PROBLEM DESCRIPTION =
Under this line are records; the part from the line containing "Given: Select September 16 in Septiembre 2026" through the line containing "The width and" should be repeated exactly. Please exclude pictures.

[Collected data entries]
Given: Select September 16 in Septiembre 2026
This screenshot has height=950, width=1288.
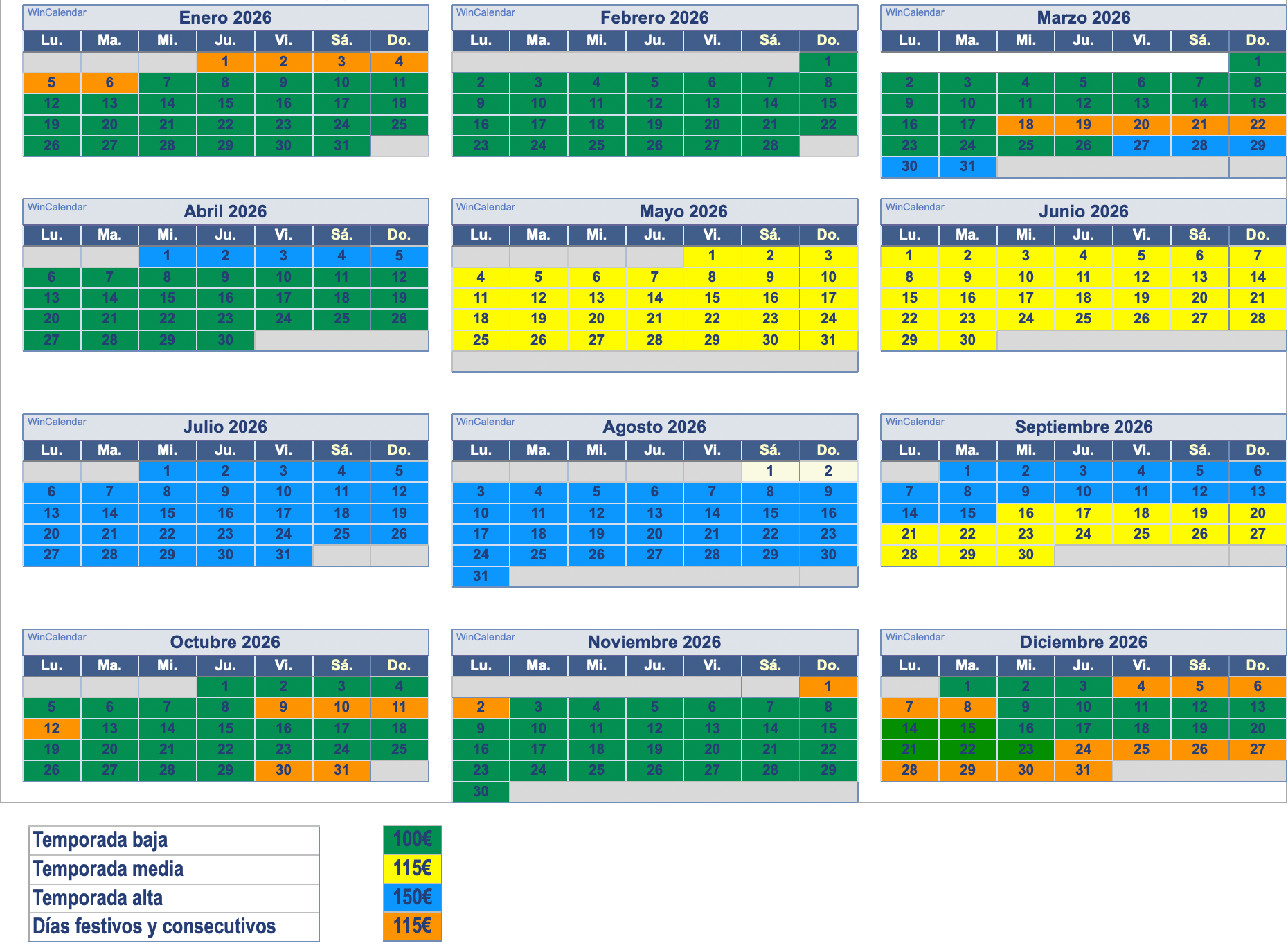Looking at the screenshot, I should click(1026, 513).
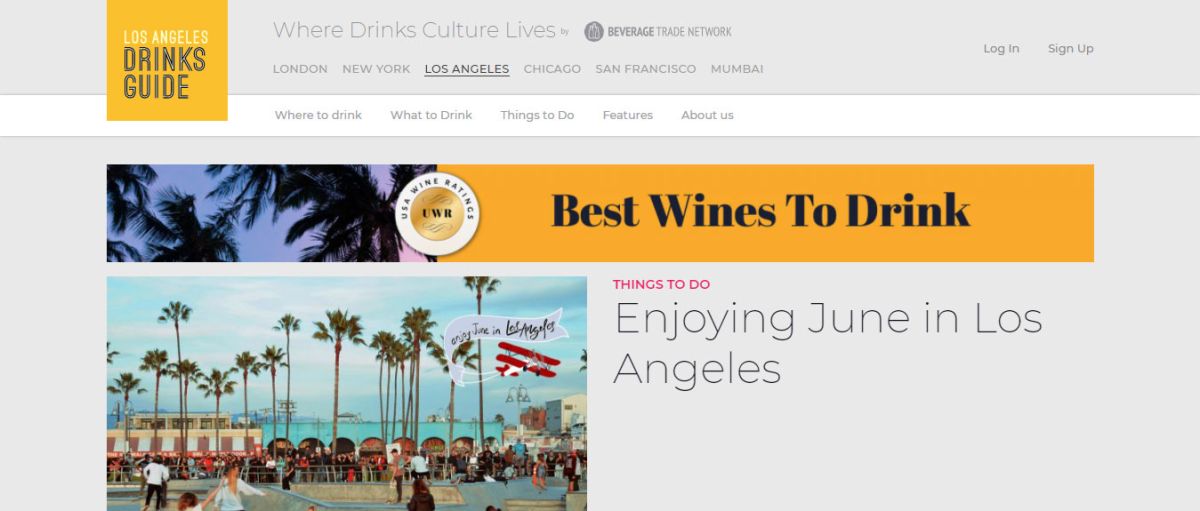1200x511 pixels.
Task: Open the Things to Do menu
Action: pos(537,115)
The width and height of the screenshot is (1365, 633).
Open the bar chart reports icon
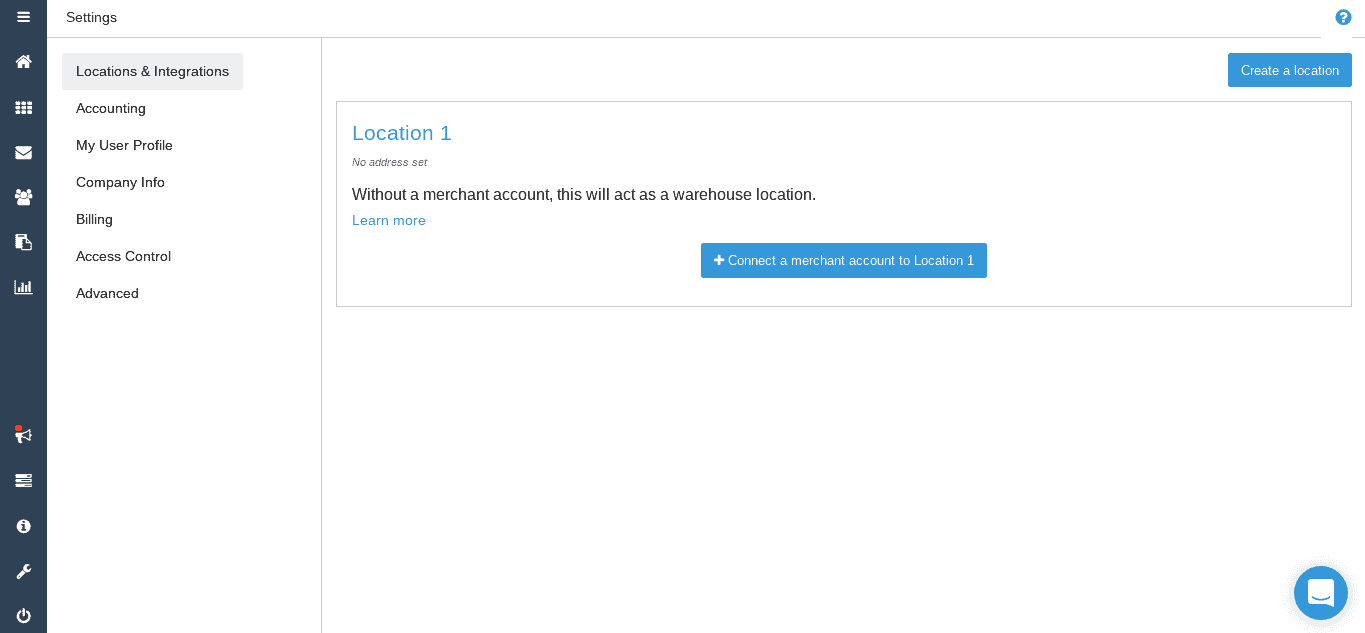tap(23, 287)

* * *

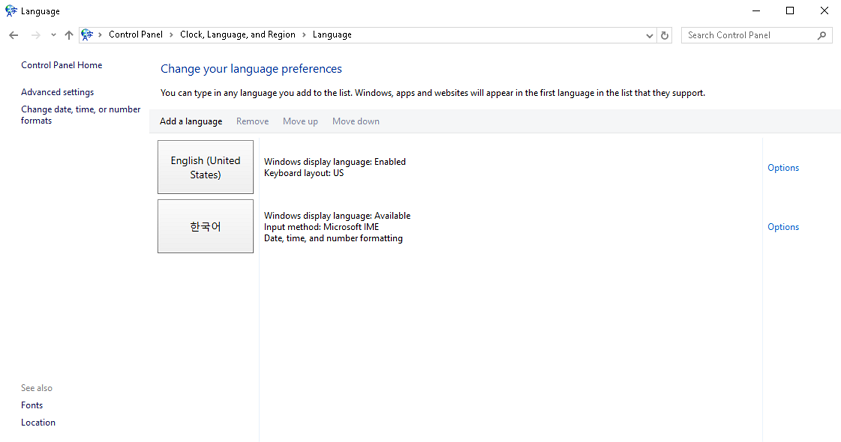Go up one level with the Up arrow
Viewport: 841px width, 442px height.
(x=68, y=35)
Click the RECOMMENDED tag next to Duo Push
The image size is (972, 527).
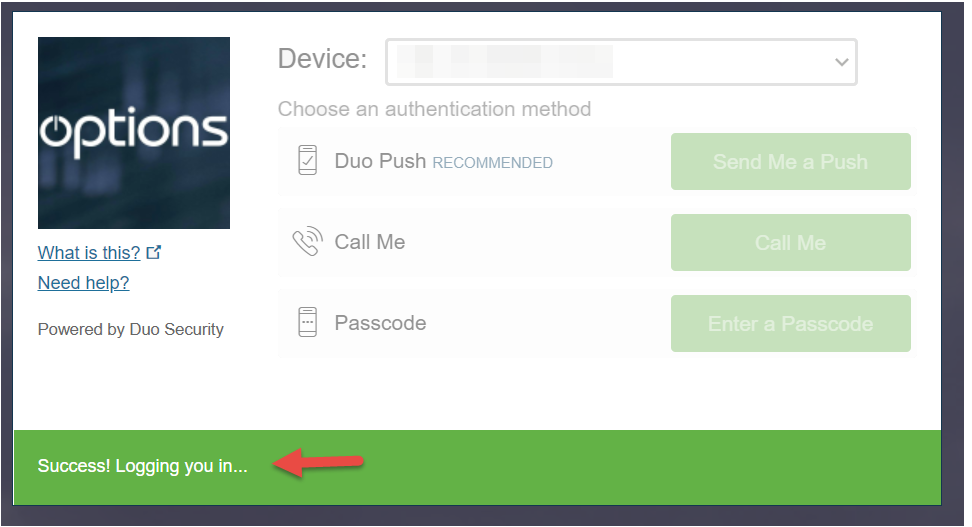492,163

RESPONSE TO THIS EXERCISE =
Given: Select September 16 in Septiembre 2026
This screenshot has height=950, width=1288.
Looking at the screenshot, I should click(1026, 513).
1200x511 pixels.
Task: Open the Things to Do menu
Action: pos(537,115)
The width and height of the screenshot is (1365, 633).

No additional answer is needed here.